Spokesman Steve Mercer said the Japanese Ministry of Agriculture, Forestry and Fisheries has tested 1.2 million metric tons of U.S. wheat for GMO material, with all results so far coming back negative. Testing included samples from shipments received through May, when the U.S. Department of Agriculture confirmed the presence of “Roundup Ready” wheat on a single Oregon farm.
In another encouraging sign, Japan last week purchased more than 24,000 metric tons of club wheat — a subclass of western white wheat also grown primarily in Washington and Oregon.
“I think it’s a good indication they’re trying to find a way to become comfortable enough to resume (western white) purchases,” Mercer said. “I think it will get to that point.”
Japan, South Korea and Taiwan all temporarily halted new tenders of U.S. soft white wheat after an unidentified farmer in northeast Oregon discovered wheat plants resistant to the herbicide glyphosate scattered in his 130-acre fallow field. The variety, engineered by Monsanto Co., was field tested from 1998-2005 in 16 states, including Oregon, but never approved for commercial production.
Oregon exports 85-90 percent of its wheat, primarily to Asian markets that have made it clear they do not want genetically modified food. The crop was valued at $472 million in 2012.
South Korea and Taiwan have already resumed regular imports.
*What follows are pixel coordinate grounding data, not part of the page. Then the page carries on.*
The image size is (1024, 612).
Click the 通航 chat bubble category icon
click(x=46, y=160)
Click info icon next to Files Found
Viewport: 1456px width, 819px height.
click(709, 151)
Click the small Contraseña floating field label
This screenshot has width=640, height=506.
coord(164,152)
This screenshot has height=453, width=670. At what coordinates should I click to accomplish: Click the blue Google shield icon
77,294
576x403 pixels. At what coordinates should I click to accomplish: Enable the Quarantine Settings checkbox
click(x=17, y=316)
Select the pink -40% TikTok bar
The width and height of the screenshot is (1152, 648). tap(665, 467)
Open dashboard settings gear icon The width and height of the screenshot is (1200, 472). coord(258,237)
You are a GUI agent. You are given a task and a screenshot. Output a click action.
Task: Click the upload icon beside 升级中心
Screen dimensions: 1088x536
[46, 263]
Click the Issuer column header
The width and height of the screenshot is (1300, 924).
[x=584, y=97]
Last year, Japan imported nearly 39 million bushels of soft white wheat, South Korea imported approximately 26.3 million bushels and Taiwan imported nearly 4.8 million bushels.
Japan typically buys tenders for western white wheat, which contains a minimum of 10 percent club wheat and the rest soft white wheat, to use in making sponge cakes, Mercer said. The ministry is not yet ready to resume those orders while USDA is still investigating the GMO case.
“There’s so many variables,” Mercer said. “We’re working very hard to move in that direction. It’s encouraging, and we’re still hopeful.”
The USDA’s Animal and Plant Health Inspection Service sent out 18 investigators to interview farmers and test samples across the region. Spokesman Ed Curlett said the investigation is ongoing, and they have no evidence of genetically modified wheat outside of the one incident.
Steve Wirsching, vice president and director of U.S. Wheat Associates’ West Coast office in Portland, said Japan’s club wheat tender is part of the confidence-building process, though their goal is to resume western white wheat purchases.
“We continue to have a very open and active dialogue with them, as well as to assure them this is an isolated incident to one small field in one farm in the Pacific Northwest,” Wirsching said in a previous interview with the East Oregonian.